The paradox of religion in government is that zealots will punish non-believers more severely than a secular person would because of the certainty (according to the religious fanatic) that God is sanctioning such violent “justice.”
The practicing religious person is the authentic believer as opposed to the doctrinal one who seeks to impose and dominate rather than help.
If we were more focused on the role of religion we would press the Vatican to drop its government status and focus more on the spiritual than diplomatic and global privileges. How can we pretend to be serious Christians when we support an institution which is more temporal than spiritual, more pageantry than crucifixion, more conscious of power than humility? Today’s paper reporting the clash between the Ukraine and Russia over the identity of its church shows religion as power rather than spirit.
Something we should try to change or at least object to, n’est-ce pas?
http://www.nytimes.com/2008/07/30/world/europe/30ukraine.html?_r=1&oref=slogin
Kathy, Goodling earned her law degree from regent University, Pat Robertson’s law school, and was openly committed, as is Robertson, to restoring a Christian identity to the United States.
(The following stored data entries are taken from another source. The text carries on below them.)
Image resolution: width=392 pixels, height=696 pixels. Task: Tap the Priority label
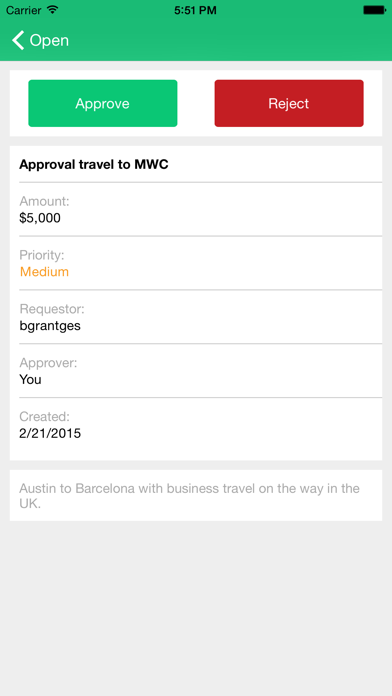[42, 255]
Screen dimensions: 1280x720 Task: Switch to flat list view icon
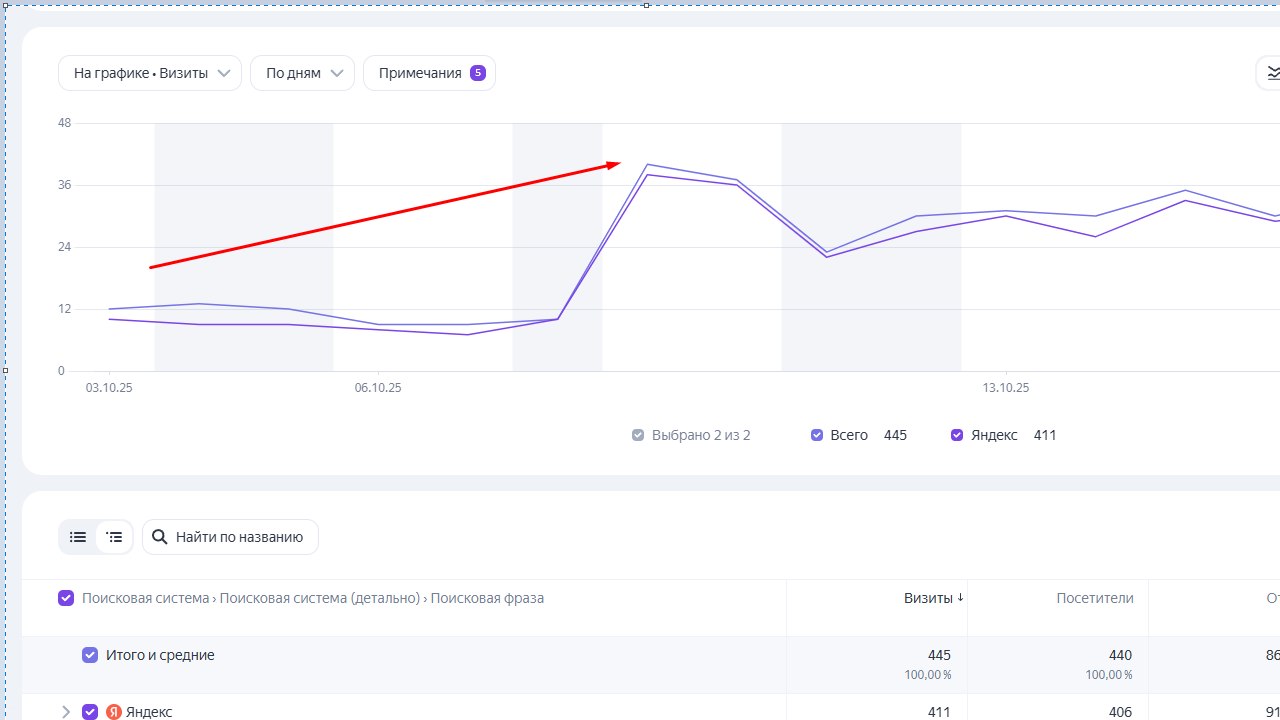click(x=78, y=537)
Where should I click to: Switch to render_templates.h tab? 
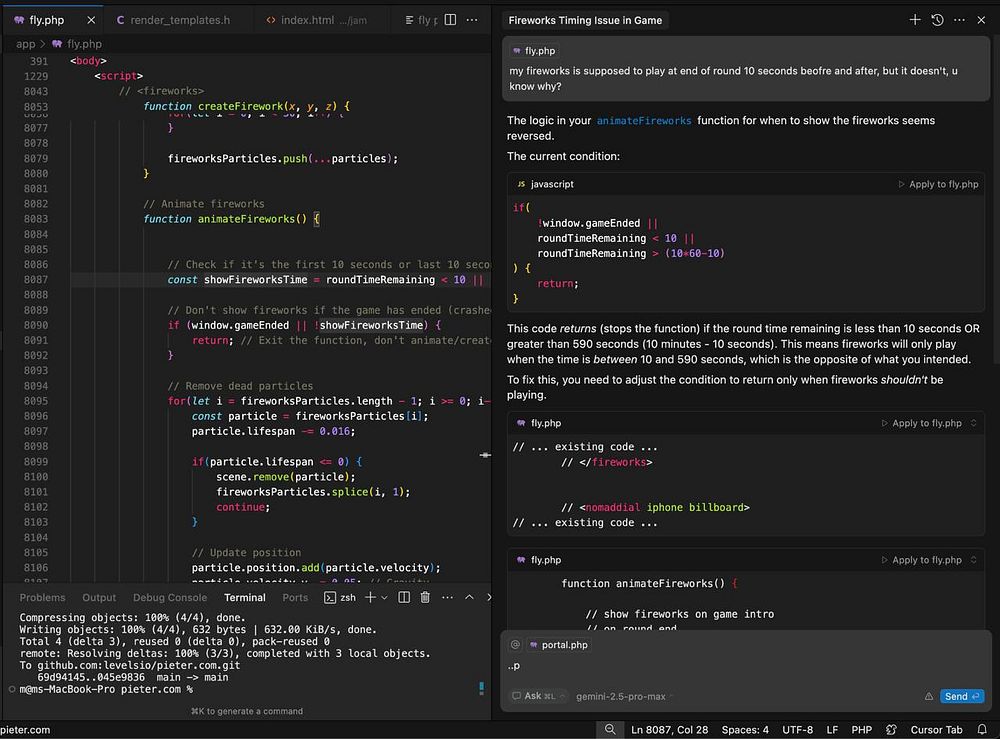pos(179,20)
When one frames the world (and the nation) in such a context, such a high stakes spiritual war, then the ends tend to justify the means, which is what happened with Goodling and throughout the administration.
Here’s an article about Regent from the Boston Globe:
http://www.boston.com/news/education/higher/articles/2007/04/08/scandal_puts_spotlight_on_christian_law_school/
I beleive that not only at Justice, but throughout the Bush Administration, many hires were made from Evangelical U. grads.
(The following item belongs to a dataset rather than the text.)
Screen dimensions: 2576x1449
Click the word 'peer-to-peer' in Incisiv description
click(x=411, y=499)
I”ve been depressed to a degree in recent weeks with continuing accounts of Bush Administration folks who operate only by idelogy, the whistle blower office being one, the EPA head (facing perjury charge?) for another.
In the days of Nixon, his young cohorts hired out of the USC conservative pack crowed about the “rat fucking” they had used on campus to attain power and do what they wanted and that dirty tricks were part of politics.
Today, we have ideological screwing, based in poliico/religious ideology, acting to subvert the common good.
I know, folks on the right will say such criticism is political pandering… so it goes.
Just noted the two articles today at NCR on the CatholicMigration Conference and its deep displeasure with the Bush Administration.
Just out of curiosity, I wonder what were the educational and professional quals of Julie Meyers, ast. secretary of Homeland Security, who replied for the Bush Administration?
It occurs to me that a good way of framing the question is Tom Berg’s review of recent books on law and religion in “Christian Politics, Old & New.” It’s in this issue.
He reviews Garry Wills’s Head and Heart: American Christianities; God in Public: Mark toulouse’s Four Ways American Christianity and Public Life Relate, and Souled Out: Reclaiming Faith and Politics after the Religious Right, by EJ Dione.
According to Berg, both Dionne and Toulouse find Reinhold Niebuhr’s christian realism helpful, especially its emphasis on humility. Here’s Berg:
“[Dionne] especially commends Niebuhr’s gifts ‘for searching for the truth in his adversary’s error’ and for recognizing how even virtuous projects can turn vicious if not corrected by self-criticism.”
So the problem with Goodling, from this perspective, would be hubris.
I know quite a lot about Regent, actually–enough to know that it’s not univocal. David, could you be clearer about Goodling’s “open commitments?” Were these stated? If not, how are these many, sweeping judgments of her intentions justified?
Did you read the read the report and the book review, Kathy? It seems that you’re just trying to pick a fight.
Sorry, not on this thread.
Let me be more explicit: I’m trying to look at the Goodling event more broadly, in light of Berg’s very interesting review about three important books about various ways of conceiving the appropriate relationship of Christianity and American culture.
If you don’t want to join that conversation, you’re free to sit it out.
I’ve often thought, reading book reviews in Commonweal and other publications, that it would be wonderful to belong to a book club, either the cyber or real-life variety, that would read an interesting book as a group and discuss. I wonder if folks here would be interested in tackling, say, Dionne’s book that way.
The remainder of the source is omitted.